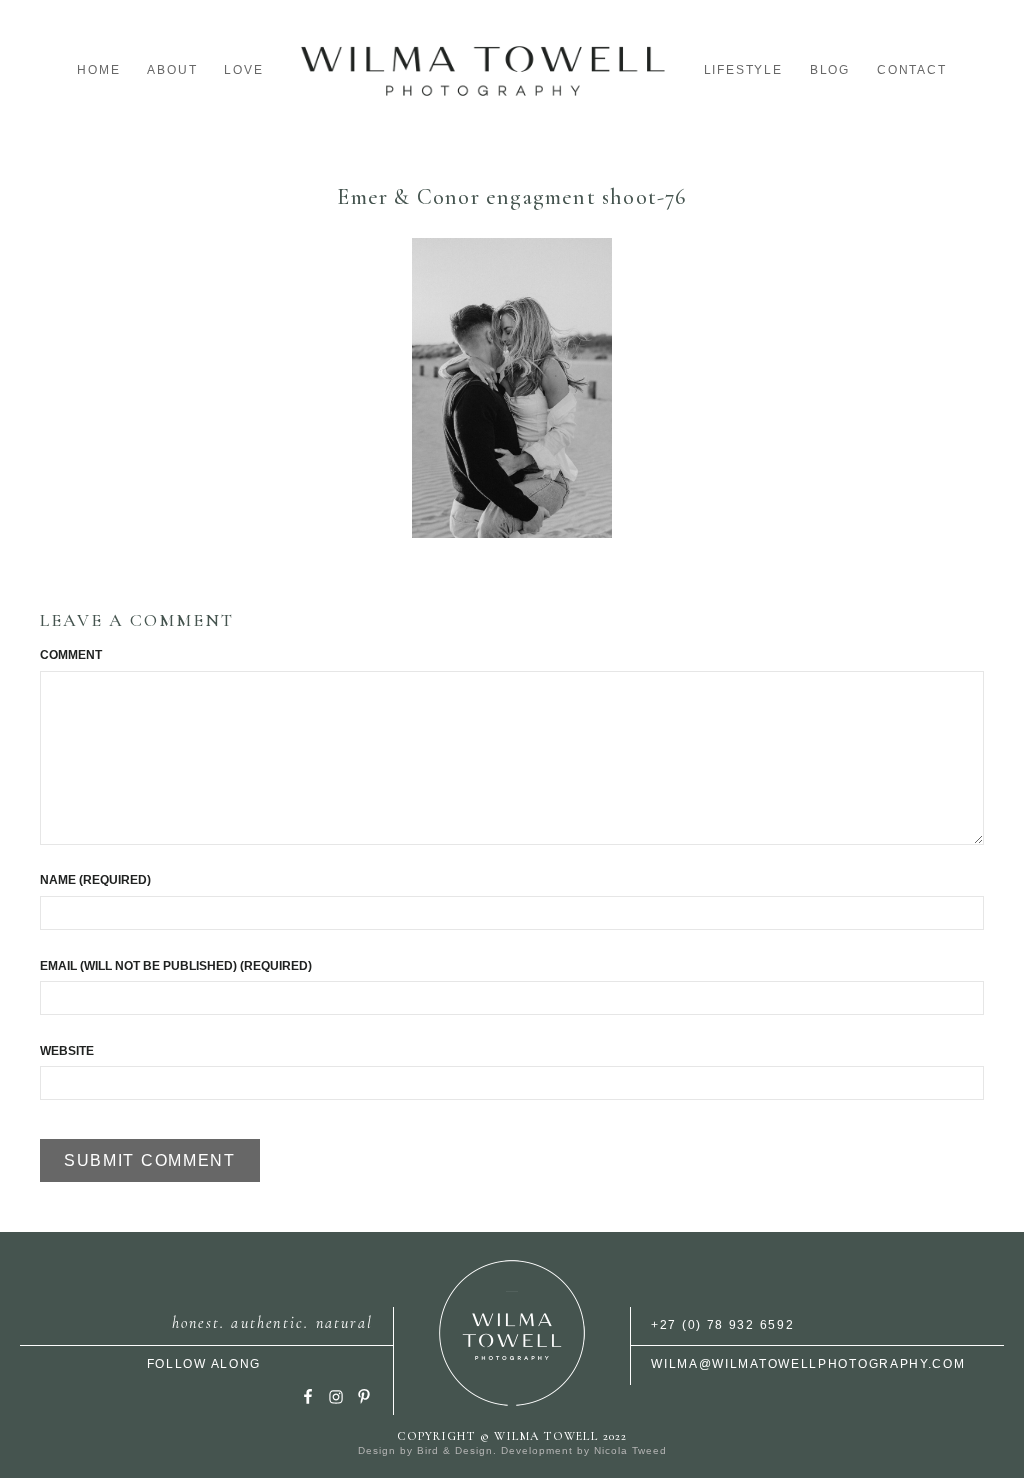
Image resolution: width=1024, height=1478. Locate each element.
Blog (830, 70)
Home (98, 70)
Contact (912, 70)
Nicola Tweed (630, 1450)
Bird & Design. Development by (505, 1450)
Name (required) (95, 880)
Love (243, 70)
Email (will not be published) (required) (176, 966)
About (172, 70)
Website (67, 1051)
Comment (71, 655)
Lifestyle (743, 70)
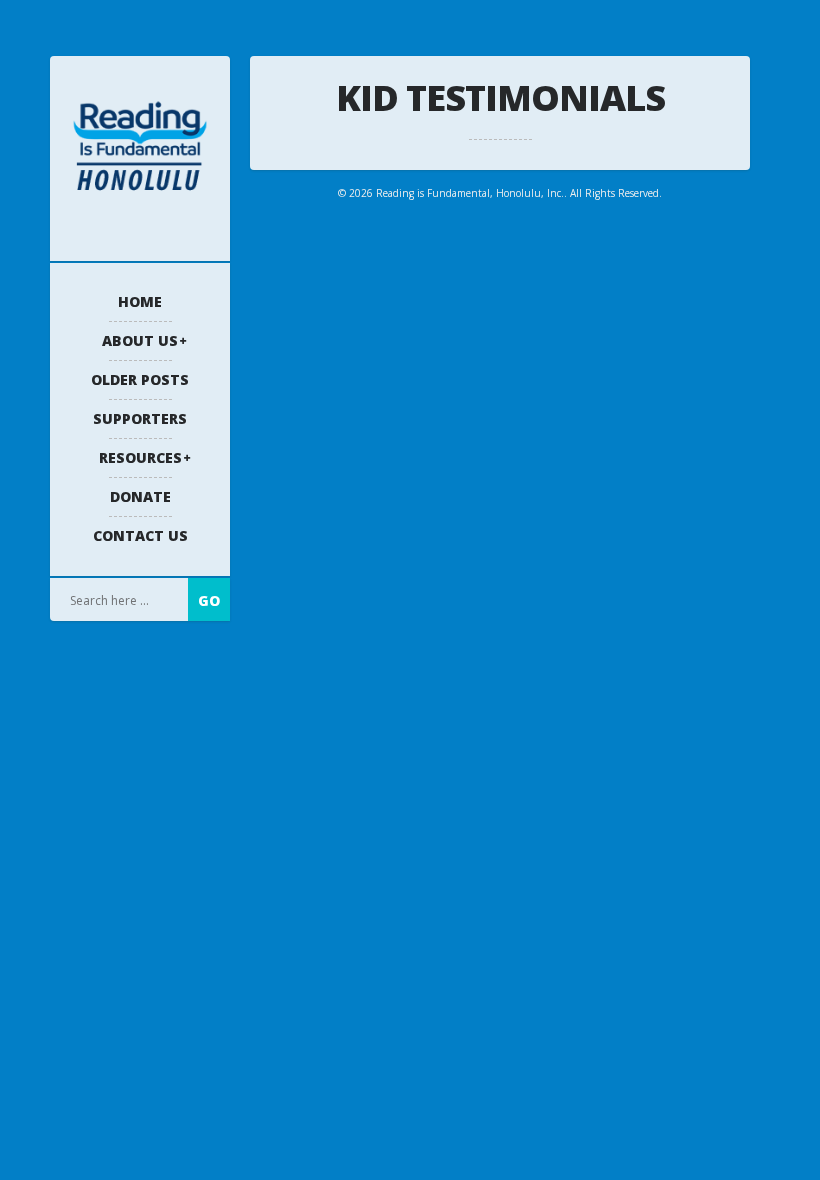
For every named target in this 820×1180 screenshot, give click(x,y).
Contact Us (140, 535)
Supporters (140, 418)
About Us (140, 340)
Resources (140, 457)
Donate (140, 496)
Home (140, 301)
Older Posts (140, 379)
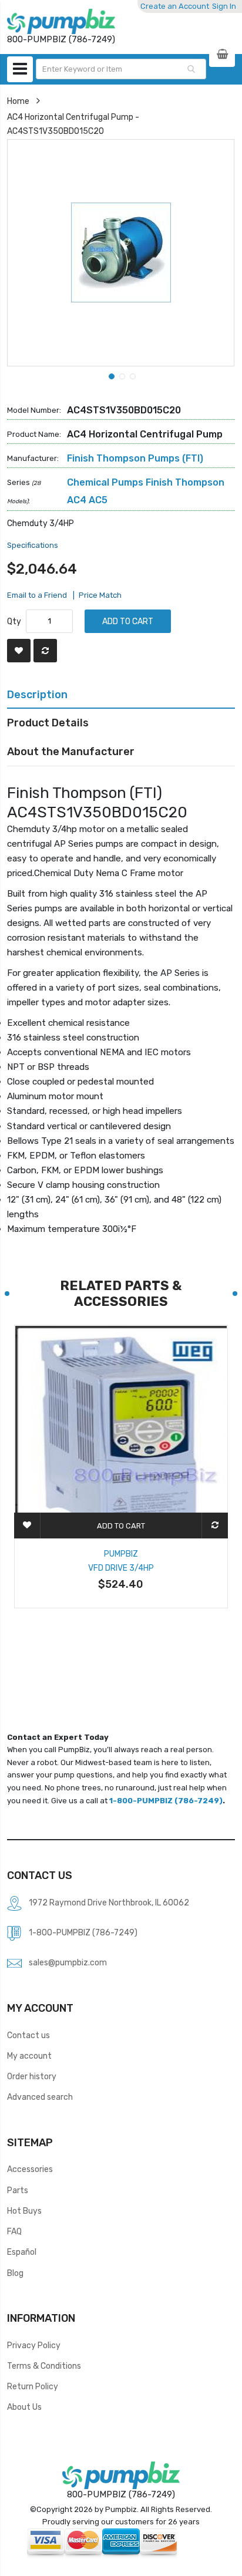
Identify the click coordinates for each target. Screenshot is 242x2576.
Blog (15, 2273)
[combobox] (121, 69)
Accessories (30, 2169)
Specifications (32, 545)
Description (37, 694)
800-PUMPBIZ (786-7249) (121, 2494)
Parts (17, 2190)
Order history (31, 2076)
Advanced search (40, 2097)
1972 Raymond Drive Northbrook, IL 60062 (109, 1902)
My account (29, 2055)
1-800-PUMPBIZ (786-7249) (166, 1800)
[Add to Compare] (45, 650)
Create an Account (174, 6)
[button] (110, 375)
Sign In (224, 6)
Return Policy (32, 2386)
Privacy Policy (33, 2345)
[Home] (61, 21)
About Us (24, 2407)
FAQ (14, 2231)
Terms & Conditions (44, 2365)
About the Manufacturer (71, 751)
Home (18, 101)
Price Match (100, 595)
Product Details (48, 722)
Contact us (28, 2035)
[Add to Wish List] (19, 650)
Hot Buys (24, 2210)
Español (21, 2252)
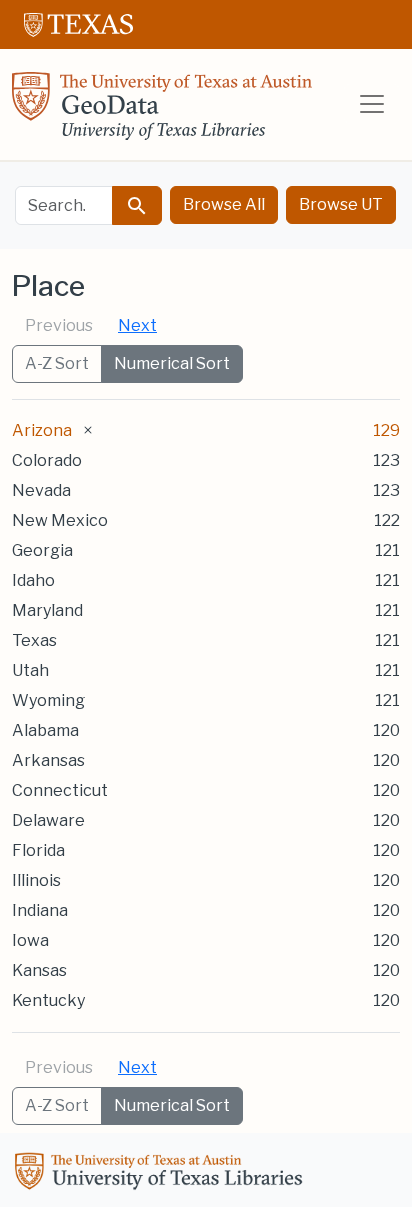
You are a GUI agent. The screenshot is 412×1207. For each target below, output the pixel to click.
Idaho (33, 580)
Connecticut (60, 790)
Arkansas (48, 760)
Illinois (36, 880)
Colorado (47, 460)
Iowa (30, 940)
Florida (38, 850)
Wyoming (48, 700)
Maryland (47, 610)
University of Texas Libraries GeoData (162, 112)
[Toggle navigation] (372, 104)
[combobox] (64, 205)
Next (137, 325)
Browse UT (341, 204)
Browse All (224, 204)
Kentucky (48, 1000)
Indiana (40, 910)
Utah (30, 670)
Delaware (48, 820)
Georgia (42, 550)
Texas (34, 640)
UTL (162, 1174)
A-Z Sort (57, 363)
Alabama (45, 730)
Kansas (39, 970)
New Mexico (60, 520)
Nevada (41, 490)
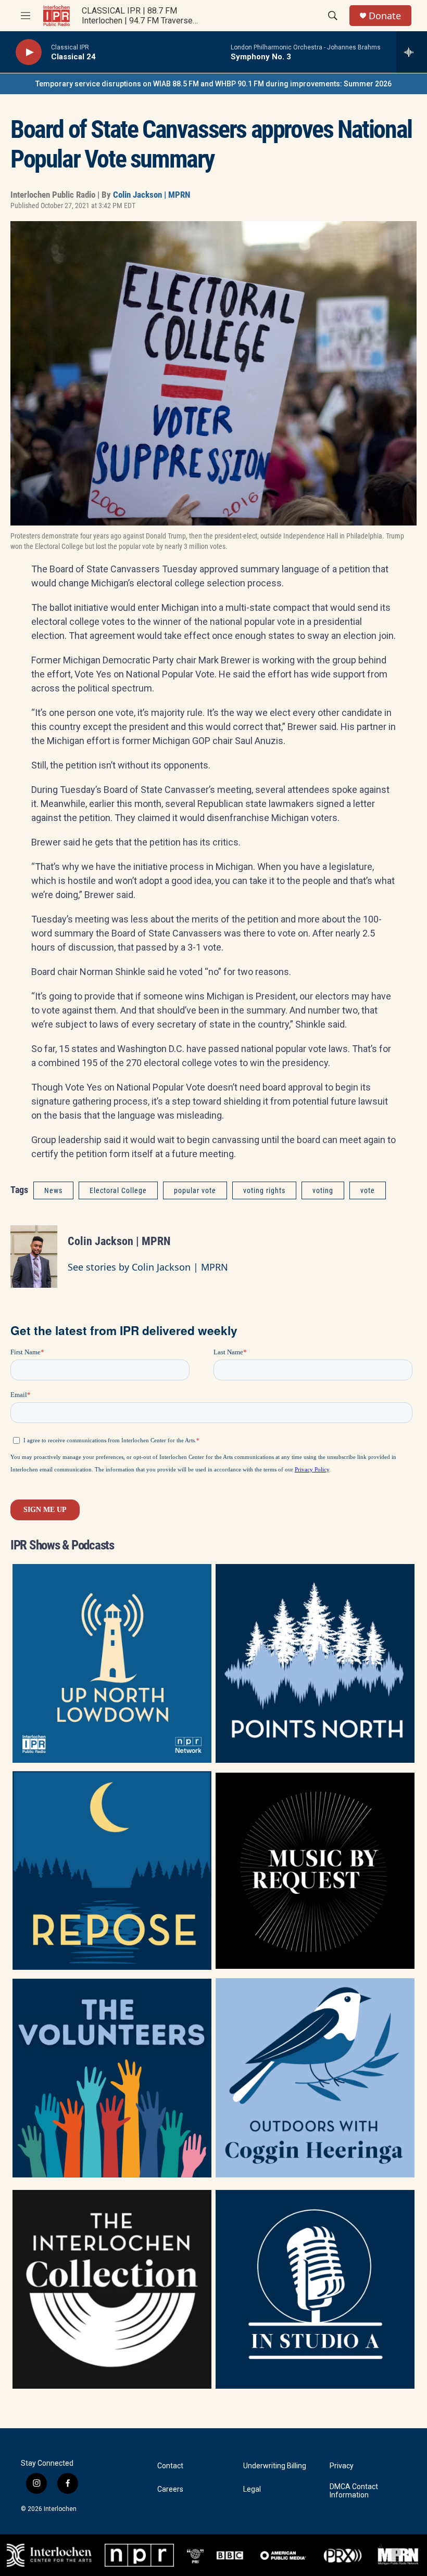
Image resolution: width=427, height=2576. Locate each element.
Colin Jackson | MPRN (151, 194)
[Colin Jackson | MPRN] (33, 1256)
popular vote (195, 1190)
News (53, 1190)
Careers (170, 2489)
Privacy (342, 2466)
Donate (385, 15)
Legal (252, 2489)
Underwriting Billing (274, 2466)
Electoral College (118, 1190)
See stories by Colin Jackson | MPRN (148, 1267)
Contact (170, 2466)
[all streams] (411, 52)
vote (367, 1190)
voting (322, 1190)
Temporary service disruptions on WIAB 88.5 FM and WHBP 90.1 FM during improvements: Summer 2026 (213, 84)
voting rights (264, 1190)
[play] (28, 52)
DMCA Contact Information (354, 2491)
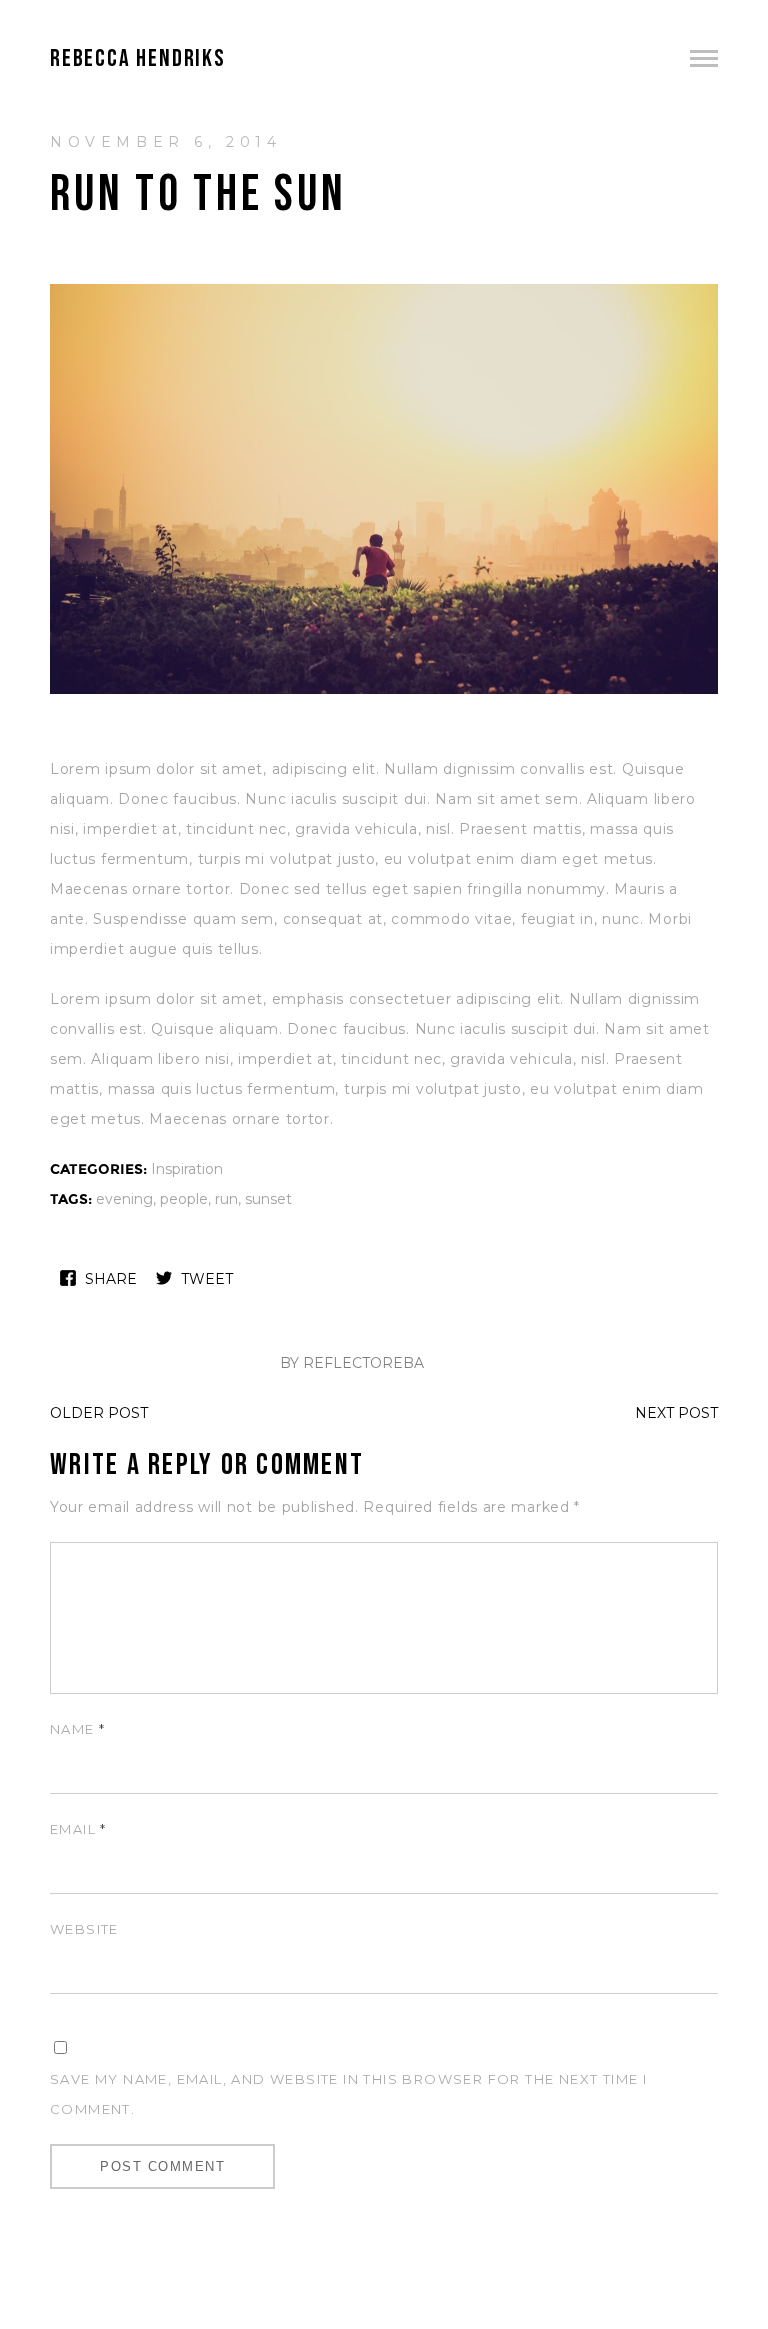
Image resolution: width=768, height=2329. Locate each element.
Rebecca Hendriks (138, 58)
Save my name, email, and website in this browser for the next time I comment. (348, 2094)
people (184, 1199)
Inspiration (187, 1169)
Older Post (99, 1413)
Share (111, 1279)
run (226, 1199)
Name (77, 1729)
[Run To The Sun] (384, 691)
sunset (268, 1199)
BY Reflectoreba (352, 1363)
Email (78, 1829)
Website (84, 1929)
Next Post (676, 1413)
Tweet (207, 1279)
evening (124, 1199)
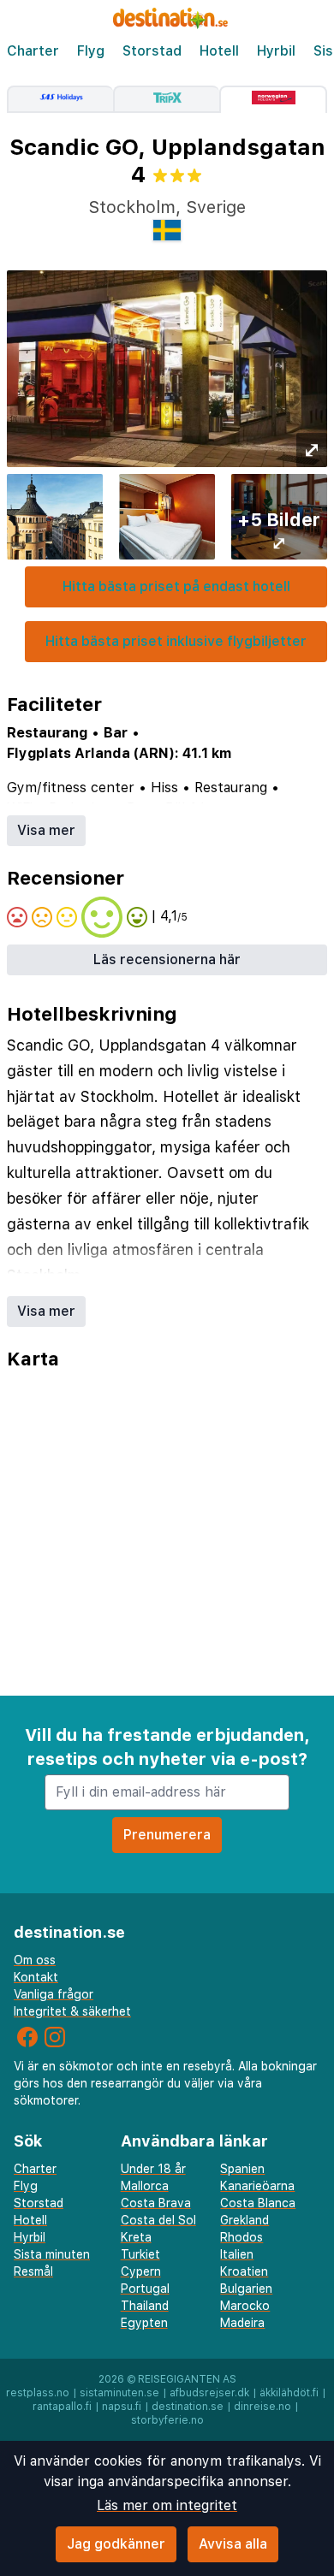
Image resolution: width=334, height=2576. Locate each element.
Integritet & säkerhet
——————————
## Task instructions
Display every line of the listing that contains the string "click".

## Exercise answer
For every named target in this 820×1180 screenshot, give click(x,y).
Identify the click coordinates for each target. Screenshot is 242x2576.
You are a GUI agent. The screenshot is 412×1207. For each target below, output the pixel to click.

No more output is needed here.